Entries taken from a collection.
========
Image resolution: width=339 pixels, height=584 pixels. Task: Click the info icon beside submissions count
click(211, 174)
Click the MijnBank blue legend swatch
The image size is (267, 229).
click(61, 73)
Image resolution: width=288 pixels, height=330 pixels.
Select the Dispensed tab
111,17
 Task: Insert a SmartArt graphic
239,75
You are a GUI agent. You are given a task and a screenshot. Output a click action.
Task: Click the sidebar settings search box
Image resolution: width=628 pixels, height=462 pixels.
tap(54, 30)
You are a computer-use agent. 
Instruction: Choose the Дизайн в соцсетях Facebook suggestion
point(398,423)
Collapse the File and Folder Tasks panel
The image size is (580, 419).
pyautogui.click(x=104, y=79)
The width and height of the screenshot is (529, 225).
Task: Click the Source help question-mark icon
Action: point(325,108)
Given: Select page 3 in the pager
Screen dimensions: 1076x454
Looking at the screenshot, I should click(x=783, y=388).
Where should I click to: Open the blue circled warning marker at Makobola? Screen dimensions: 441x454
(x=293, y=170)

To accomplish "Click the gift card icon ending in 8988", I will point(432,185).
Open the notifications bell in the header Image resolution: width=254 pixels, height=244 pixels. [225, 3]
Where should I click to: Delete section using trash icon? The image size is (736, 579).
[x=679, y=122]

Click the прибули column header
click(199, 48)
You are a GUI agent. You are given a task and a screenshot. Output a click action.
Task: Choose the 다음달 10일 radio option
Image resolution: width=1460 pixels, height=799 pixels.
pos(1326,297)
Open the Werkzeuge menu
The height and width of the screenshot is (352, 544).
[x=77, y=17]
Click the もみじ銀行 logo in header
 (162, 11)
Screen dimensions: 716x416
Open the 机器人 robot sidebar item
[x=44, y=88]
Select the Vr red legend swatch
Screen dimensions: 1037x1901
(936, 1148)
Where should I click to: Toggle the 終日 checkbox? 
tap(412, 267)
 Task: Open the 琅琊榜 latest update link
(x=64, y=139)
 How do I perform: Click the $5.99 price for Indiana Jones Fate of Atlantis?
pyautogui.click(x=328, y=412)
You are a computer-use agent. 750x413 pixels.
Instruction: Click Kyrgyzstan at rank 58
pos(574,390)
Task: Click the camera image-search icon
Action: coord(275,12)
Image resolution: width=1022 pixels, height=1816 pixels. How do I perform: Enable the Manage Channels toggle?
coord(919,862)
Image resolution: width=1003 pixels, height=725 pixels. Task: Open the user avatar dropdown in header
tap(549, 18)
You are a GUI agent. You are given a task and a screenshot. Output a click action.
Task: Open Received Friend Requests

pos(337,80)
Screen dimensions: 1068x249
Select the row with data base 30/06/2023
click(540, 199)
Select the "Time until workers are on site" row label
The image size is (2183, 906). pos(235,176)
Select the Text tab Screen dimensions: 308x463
========
Work to complete.
Retype each of the preceding records exactly as printed.

Answer to the exercise.
Image resolution: width=339 pixels, height=584 pixels. Task: Click the info icon beside submissions count
click(211, 174)
Click the MijnBank blue legend swatch
The image size is (267, 229).
click(61, 73)
Image resolution: width=288 pixels, height=330 pixels.
Select the Dispensed tab
111,17
 Task: Insert a SmartArt graphic
239,75
You are a GUI agent. You are given a task and a screenshot. Output a click action.
Task: Click the sidebar settings search box
Image resolution: width=628 pixels, height=462 pixels.
tap(54, 30)
You are a computer-use agent. 
Instruction: Choose the Дизайн в соцсетях Facebook suggestion
point(398,423)
Collapse the File and Folder Tasks panel
The image size is (580, 419).
pyautogui.click(x=104, y=79)
The width and height of the screenshot is (529, 225).
Task: Click the Source help question-mark icon
Action: point(325,108)
Given: Select page 3 in the pager
Screen dimensions: 1076x454
Looking at the screenshot, I should click(x=783, y=388).
Where should I click to: Open the blue circled warning marker at Makobola? Screen dimensions: 441x454
(x=293, y=170)

To accomplish "Click the gift card icon ending in 8988", I will point(432,185).
Open the notifications bell in the header Image resolution: width=254 pixels, height=244 pixels. [225, 3]
Where should I click to: Delete section using trash icon? The image size is (736, 579).
[x=679, y=122]

Click the прибули column header
click(199, 48)
You are a GUI agent. You are given a task and a screenshot. Output a click action.
Task: Choose the 다음달 10일 radio option
Image resolution: width=1460 pixels, height=799 pixels.
pos(1326,297)
Open the Werkzeuge menu
The height and width of the screenshot is (352, 544).
[x=77, y=17]
Click the もみじ銀行 logo in header
 (162, 11)
Screen dimensions: 716x416
Open the 机器人 robot sidebar item
[x=44, y=88]
Select the Vr red legend swatch
Screen dimensions: 1037x1901
(936, 1148)
Where should I click to: Toggle the 終日 checkbox? 
tap(412, 267)
 Task: Open the 琅琊榜 latest update link
(x=64, y=139)
 How do I perform: Click the $5.99 price for Indiana Jones Fate of Atlantis?
pyautogui.click(x=328, y=412)
You are a computer-use agent. 750x413 pixels.
Instruction: Click Kyrgyzstan at rank 58
pos(574,390)
Task: Click the camera image-search icon
Action: coord(275,12)
Image resolution: width=1022 pixels, height=1816 pixels. How do I perform: Enable the Manage Channels toggle?
coord(919,862)
Image resolution: width=1003 pixels, height=725 pixels. Task: Open the user avatar dropdown in header
tap(549, 18)
You are a GUI agent. You are given a task and a screenshot. Output a click action.
Task: Open Received Friend Requests

pos(337,80)
Screen dimensions: 1068x249
Select the row with data base 30/06/2023
click(540, 199)
Select the "Time until workers are on site" row label
The image size is (2183, 906). pos(235,176)
Select the Text tab Screen dimensions: 308x463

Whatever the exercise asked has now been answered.